_Instructions for the task_
Rewrite the article on the Landstuhl Dustoff deployment from "Landstuhl’s Dustoff troops" to "Operation Enduring Freedom.", substituting "Qatar" for "Kuwait".

_Supplied passage_

= Beginning of Section =

Landstuhl’s Dustoff troops deploy one last time

Story and photo by Rick Scavetta
U.S. Army Garrison Rheinland-Pfalz
Soldiers from Company C, 1st Battalion, 214th Aviation Regiment bow their heads during the chaplain’s prayer inside the aircraft hangar at the Landstuhl heliport.
Soldiers from Company C, 1st Battalion, 214th Aviation Regiment bow their heads during the chaplain’s prayer inside the aircraft hangar at the Landstuhl heliport.

Soldiers from Company C, 1st Battalion, 214th Aviation Regiment, embraced their families and friends before getting on the bus to deploy.

A detachment from the helicopter medical evacuation unit, led by Capt. Michael Chase, will spend the next few months in Kuwait, supporting Operation Enduring Freedom.
During the April 28 departure ceremony, Preslee Kautzmann, a toddler, played with a plush bear dressed in gray Army camouflage like the uniform her father, Chief Warrant Officer Colter Kautzmann, wears when piloting a Black Hawk helicopter. Her mom, Sara Kautzmann, maintained a smile during the ceremony. It was afterward, in the parking lot where families waved to the busload of troops, that emotions surfaced.

“This is deployment No. 1 for us,” Sara Kautzmann said. “It didn’t hit us until we saw him get on the bus and drive away. That’s when it kind of hits you, ‘He’s leaving.’”

= End of Section =

_Data excerpts_
= Beginning of Section =

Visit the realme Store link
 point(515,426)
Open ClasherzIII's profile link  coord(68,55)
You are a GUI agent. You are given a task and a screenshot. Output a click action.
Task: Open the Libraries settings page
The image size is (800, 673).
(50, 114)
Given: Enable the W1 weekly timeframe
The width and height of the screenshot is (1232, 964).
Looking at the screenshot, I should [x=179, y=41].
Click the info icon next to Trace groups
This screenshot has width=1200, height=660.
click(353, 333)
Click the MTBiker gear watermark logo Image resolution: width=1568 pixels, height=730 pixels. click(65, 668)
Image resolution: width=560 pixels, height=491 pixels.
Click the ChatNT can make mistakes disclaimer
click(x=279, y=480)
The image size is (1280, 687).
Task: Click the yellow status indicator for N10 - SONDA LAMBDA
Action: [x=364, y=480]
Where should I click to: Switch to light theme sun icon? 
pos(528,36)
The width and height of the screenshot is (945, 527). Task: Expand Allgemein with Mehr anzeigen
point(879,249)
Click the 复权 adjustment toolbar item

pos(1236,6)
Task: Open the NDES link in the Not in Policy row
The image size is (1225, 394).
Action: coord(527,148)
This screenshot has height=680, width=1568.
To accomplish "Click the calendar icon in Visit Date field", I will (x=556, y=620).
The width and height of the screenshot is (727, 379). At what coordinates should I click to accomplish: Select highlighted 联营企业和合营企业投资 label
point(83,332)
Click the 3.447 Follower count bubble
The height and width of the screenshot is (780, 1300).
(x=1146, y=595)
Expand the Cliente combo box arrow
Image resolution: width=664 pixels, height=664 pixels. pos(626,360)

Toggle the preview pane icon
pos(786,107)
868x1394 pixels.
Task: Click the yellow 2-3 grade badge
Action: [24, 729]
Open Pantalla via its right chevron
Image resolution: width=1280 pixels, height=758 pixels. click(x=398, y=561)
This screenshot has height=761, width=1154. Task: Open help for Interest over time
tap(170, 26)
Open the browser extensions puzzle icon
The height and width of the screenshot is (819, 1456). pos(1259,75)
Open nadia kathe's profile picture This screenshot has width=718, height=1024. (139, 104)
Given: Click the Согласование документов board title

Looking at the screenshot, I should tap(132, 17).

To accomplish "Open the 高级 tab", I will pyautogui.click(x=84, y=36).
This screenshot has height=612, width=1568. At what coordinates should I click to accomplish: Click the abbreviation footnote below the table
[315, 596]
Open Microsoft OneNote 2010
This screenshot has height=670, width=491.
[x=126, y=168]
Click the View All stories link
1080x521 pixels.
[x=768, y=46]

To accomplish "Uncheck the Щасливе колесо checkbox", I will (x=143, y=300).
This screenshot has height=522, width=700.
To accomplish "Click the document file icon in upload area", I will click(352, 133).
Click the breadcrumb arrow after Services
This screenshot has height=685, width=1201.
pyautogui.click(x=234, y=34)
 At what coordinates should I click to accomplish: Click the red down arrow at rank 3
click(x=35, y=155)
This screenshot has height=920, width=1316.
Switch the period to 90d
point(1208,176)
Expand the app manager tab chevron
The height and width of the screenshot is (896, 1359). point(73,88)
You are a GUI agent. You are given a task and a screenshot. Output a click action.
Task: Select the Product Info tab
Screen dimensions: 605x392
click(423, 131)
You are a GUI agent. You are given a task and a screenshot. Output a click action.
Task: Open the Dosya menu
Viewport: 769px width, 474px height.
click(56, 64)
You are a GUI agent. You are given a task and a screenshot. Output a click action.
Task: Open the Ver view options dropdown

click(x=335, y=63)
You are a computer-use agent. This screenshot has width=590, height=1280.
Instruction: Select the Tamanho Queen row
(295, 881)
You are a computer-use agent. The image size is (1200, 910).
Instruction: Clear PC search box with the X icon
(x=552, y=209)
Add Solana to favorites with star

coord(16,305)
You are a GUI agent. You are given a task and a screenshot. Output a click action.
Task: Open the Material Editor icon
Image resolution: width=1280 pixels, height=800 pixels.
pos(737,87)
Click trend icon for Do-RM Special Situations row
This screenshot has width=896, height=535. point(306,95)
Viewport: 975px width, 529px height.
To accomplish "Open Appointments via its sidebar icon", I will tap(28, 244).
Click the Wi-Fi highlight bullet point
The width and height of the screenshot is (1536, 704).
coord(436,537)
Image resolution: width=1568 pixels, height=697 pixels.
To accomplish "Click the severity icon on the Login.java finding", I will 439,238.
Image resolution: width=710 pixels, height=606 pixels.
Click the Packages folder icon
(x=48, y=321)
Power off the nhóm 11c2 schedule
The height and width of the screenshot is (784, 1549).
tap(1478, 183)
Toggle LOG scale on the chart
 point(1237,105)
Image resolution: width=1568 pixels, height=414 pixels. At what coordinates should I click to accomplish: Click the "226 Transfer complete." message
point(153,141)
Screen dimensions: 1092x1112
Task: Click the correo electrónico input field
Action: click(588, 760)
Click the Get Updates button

= End of Section =

_Output of the task_
Landstuhl’s Dustoff troops deploy one last time

Story and photo by Rick Scavetta
U.S. Army Garrison Rheinland-Pfalz
Soldiers from Company C, 1st Battalion, 214th Aviation Regiment bow their heads during the chaplain’s prayer inside the aircraft hangar at the Landstuhl heliport.
Soldiers from Company C, 1st Battalion, 214th Aviation Regiment bow their heads during the chaplain’s prayer inside the aircraft hangar at the Landstuhl heliport.

Soldiers from Company C, 1st Battalion, 214th Aviation Regiment, embraced their families and friends before getting on the bus to deploy.

A detachment from the helicopter medical evacuation unit, led by Capt. Michael Chase, will spend the next few months in Qatar, supporting Operation Enduring Freedom.